Asai et al., 2023 – Self-RAG: Learning to Retrieve, Generate, and Critique
Proposes a framework where a single LM learns to decide when to retrieve, how to use retrieved passages, and how to critique its own generations using reflection tokens. Important for TNH Scholar’s goals around reducing hallucinations and explicitly grounding answers in Dharma sources.
Project page
ArXiv / OpenReview entry
OpenReview page

5.3 Agentic Patterns and Tool Use¶

Yao et al., 2022/2023 – ReAct: Synergizing Reasoning and Acting in Language Models
Introduces the ReAct pattern, where LLMs interleave natural-language reasoning with tool calls. Provides a template for TNH Scholar to build agents that can search multiple corpora, inspect metadata, and iteratively refine their answers.
ArXiv paper
PDF
Project page
Google AI blog summary

5.4 Metadata-Aware and Self-Querying Retrieval¶

Self-Query Retriever (various implementations and guides)
Practical articles describing how to use LLMs to generate structured queries (including metadata filters) for vector stores. While implementation details vary (LangChain, custom frameworks, etc.), the core idea—LLM-driven metadata-aware retrieval—is directly applicable to TNH Scholar’s canonical corpora.
Enhancing RAG Performance with Metadata: The Power of Self-Query Retrievers
RAG X — Self Query Retriever
Advanced RAG Techniques: What They Are & How to Use Them

5.5 Practitioner Overviews and Emerging Tooling¶

Advanced RAG Engineering Guides and Blogs
A growing ecosystem of practitioner-focused articles and frameworks (e.g., Haystack, LlamaIndex, LangChain, vendor-specific stacks) is exploring: multi-hop RAG, hybrid dense+sparse retrieval, re-ranking, and evaluation tooling. These are not Dharma-specific, but they provide implementation patterns and pitfalls that can inform TNH Scholar’s engineering phase.
Example: Advanced RAG Techniques: What They Are & How to Use Them (already listed above).
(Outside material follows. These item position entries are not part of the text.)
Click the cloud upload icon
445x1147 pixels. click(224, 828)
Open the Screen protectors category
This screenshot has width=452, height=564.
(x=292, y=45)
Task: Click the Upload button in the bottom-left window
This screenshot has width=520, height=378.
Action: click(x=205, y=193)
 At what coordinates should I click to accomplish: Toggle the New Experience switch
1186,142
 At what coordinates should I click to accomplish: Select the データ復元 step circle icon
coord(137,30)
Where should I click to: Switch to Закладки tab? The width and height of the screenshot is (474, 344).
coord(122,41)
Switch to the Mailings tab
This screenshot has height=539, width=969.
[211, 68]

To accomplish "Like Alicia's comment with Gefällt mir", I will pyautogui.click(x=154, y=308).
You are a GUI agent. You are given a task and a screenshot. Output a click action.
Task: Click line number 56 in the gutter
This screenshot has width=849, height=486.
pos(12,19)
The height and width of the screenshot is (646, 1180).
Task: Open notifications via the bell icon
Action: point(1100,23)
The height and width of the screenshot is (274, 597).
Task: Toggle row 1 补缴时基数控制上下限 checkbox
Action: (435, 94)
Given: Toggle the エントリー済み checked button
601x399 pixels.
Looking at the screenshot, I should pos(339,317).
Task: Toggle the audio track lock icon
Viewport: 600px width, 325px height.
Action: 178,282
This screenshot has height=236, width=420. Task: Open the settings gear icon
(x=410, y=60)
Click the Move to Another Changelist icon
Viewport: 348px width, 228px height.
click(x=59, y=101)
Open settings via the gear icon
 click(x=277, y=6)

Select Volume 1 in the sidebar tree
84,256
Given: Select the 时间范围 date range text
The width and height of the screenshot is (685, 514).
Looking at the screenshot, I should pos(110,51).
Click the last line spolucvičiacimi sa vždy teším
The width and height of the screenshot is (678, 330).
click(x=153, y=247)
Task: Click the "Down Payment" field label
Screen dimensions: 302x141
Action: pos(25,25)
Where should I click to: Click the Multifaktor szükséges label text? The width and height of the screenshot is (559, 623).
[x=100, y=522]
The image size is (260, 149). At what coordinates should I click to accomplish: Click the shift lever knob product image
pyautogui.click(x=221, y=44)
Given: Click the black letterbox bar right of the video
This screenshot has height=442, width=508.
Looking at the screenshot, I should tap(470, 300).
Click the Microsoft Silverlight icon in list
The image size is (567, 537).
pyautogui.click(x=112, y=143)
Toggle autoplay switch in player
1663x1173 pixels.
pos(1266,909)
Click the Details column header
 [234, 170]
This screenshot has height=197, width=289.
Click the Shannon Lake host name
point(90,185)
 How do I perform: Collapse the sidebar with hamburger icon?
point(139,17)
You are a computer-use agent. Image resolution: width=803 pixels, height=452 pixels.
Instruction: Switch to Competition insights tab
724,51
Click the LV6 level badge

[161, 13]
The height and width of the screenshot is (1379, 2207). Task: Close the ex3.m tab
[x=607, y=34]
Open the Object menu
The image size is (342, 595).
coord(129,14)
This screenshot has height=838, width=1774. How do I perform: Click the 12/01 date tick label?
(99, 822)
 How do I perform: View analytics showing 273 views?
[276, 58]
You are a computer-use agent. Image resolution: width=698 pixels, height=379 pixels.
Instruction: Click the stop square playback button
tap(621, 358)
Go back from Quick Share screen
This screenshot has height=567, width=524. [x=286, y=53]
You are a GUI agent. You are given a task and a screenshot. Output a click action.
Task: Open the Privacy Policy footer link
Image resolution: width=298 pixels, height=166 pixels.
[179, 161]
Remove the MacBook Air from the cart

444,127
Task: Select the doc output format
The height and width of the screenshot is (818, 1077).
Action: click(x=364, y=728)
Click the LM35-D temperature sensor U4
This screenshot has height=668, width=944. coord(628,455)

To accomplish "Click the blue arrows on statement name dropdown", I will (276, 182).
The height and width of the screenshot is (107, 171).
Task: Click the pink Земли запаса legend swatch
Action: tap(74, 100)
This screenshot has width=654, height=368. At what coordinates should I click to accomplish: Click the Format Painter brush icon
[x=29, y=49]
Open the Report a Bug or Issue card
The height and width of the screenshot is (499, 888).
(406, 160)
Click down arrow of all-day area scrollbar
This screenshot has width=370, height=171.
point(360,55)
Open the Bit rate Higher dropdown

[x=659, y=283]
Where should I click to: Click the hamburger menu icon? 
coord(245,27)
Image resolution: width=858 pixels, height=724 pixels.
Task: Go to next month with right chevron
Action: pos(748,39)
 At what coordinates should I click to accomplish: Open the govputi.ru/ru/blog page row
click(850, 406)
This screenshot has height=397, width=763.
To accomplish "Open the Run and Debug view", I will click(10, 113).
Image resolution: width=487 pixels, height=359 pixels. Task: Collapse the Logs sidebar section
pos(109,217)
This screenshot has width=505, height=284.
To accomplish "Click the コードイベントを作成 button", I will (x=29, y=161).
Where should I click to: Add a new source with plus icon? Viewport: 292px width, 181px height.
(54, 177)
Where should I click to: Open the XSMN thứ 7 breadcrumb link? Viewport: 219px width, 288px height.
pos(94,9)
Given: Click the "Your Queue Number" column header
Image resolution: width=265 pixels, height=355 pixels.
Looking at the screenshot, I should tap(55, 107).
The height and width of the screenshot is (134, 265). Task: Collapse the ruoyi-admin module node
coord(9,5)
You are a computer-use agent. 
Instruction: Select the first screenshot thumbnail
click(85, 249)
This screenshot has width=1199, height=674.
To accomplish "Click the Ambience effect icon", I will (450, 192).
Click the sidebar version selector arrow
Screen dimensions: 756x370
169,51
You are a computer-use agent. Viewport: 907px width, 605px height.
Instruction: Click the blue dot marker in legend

This document is intentionally high-level and research-oriented. As TNH Scholar matures, each subsection can be expanded into:

A design document (for a specific RAG component or experiment).
An ADR (capturing specific architectural and tooling decisions).
A set of notebooks or scripts in the research/ or experiments/ tree, linked back here for provenance.